Sample Size Assessment and Interim Analysis Strategies for Survival Trial Designs With Covariate‐Adaptive Randomization

• Published in: Statistics in medicine Vol. 44; no. 13-14; pp. e70149 - n/a
• Main Authors: Su, Pei‐Fang, Wu, Chieh‐Chi
• Format: Journal Article
• Language: English
• Published: Hoboken, USA John Wiley & Sons, Inc 01.06.2025; Wiley Subscription Services, Inc
• Subjects: biased coin randomization; Computer Simulation; cox model; Data Interpretation, Statistical; Humans; Hypothesis testing; Lung Neoplasms - drug therapy; Lung Neoplasms - mortality; Models, Statistical; power; Random Allocation; Randomized Controlled Trials as Topic - methods; Randomized Controlled Trials as Topic - statistics & numerical data; Research Design; Sample Size; sensitivity analysis; stratified permuted block randomization; Survival Analysis; type I error rate; cox model; type I error rate; power; stratified permuted block randomization; biased coin randomization; sensitivity analysis
• ISSN: 0277-6715; 1097-0258; 1097-0258
• DOI: 10.1002/sim.70149

ABSTRACT Estimating the required sample size is an essential task for a clinical trial. It ensures statistical power and makes it possible to draw meaningful conclusions from the study results. Moreover, to minimize treatment imbalances within each covariate subgroup, covariate‐adaptive randomization is a popular method. The first aim of this study is to investigate the required sample size for covariate‐adaptive randomization based on survival outcomes. We evaluate the testing performance using the calculated sample size under simple randomization, stratified permuted block randomization, and covariate‐adaptive biased coin randomization. To provide preliminary insights into the trial's progress and potential efficacy, an interim analysis is commonly conducted. The second aim of the study is to provide a strategy for interim analysis in covariate‐adaptive randomization trials, which involves stopping the trial early based on accumulating data if one treatment arm proves to be significantly more effective or harmful than the others.

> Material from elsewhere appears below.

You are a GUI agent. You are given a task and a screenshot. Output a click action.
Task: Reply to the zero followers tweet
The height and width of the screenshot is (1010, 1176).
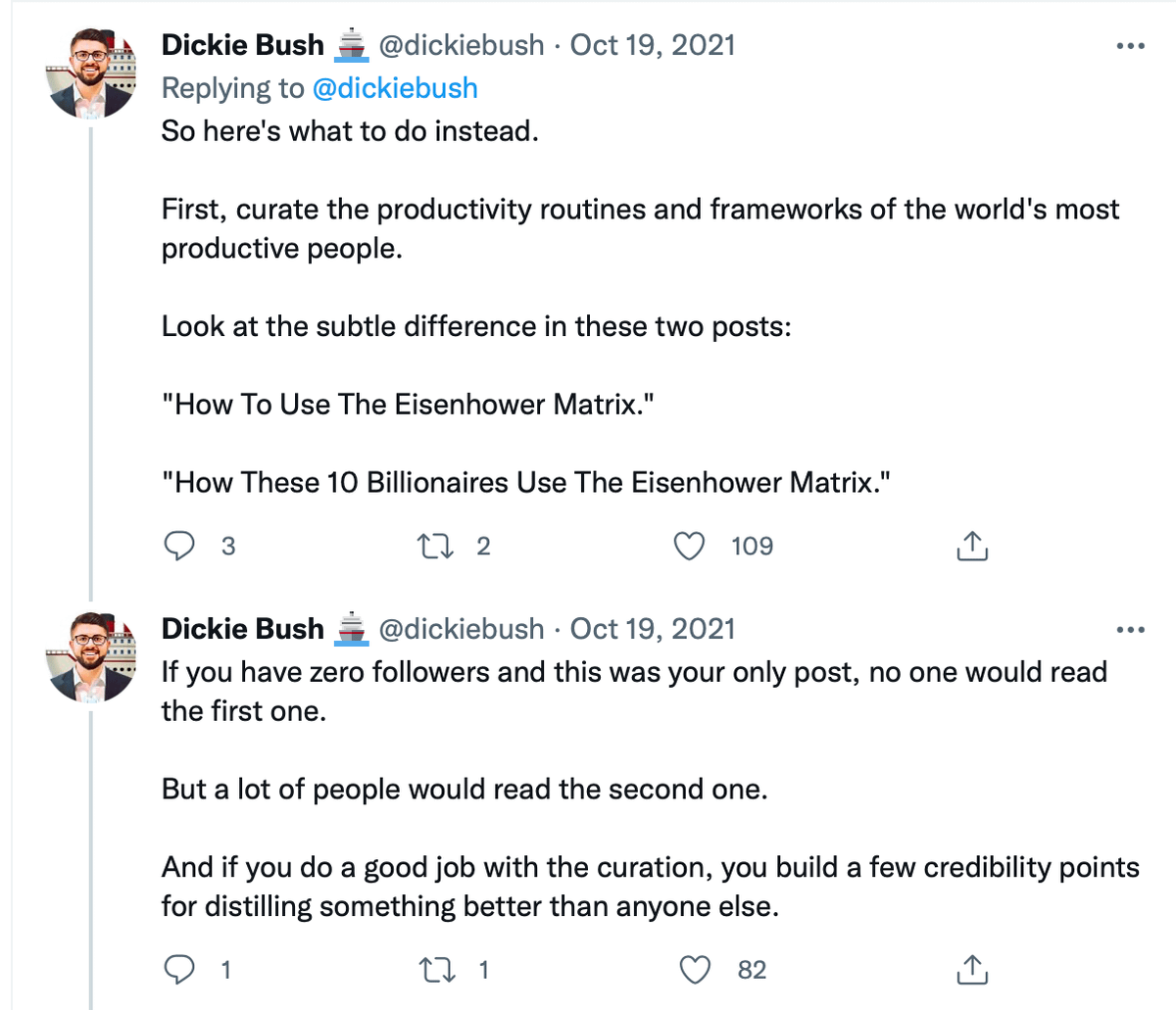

Because the data collected before and after the interim monitoring time are dependent, performing multiple tests may inflate the overall Type I error rate. We thus re‐estimate the required sample size, propose a valid hypothesis testing method for interim analysis, and study the underlying theoretical properties of the testing statistics, incorporating covariate‐adaptive randomization. The performance of the proposed formula and interim strategy is evaluated through comprehensive simulations, including a sensitivity analysis. We also provide the R code to benefit the readers. Finally, two survival trials, the RE01 trial and a lung cancer study, are treated as pilot studies, and we show that the proposed strategies are valid under covariate‐adaptive randomization.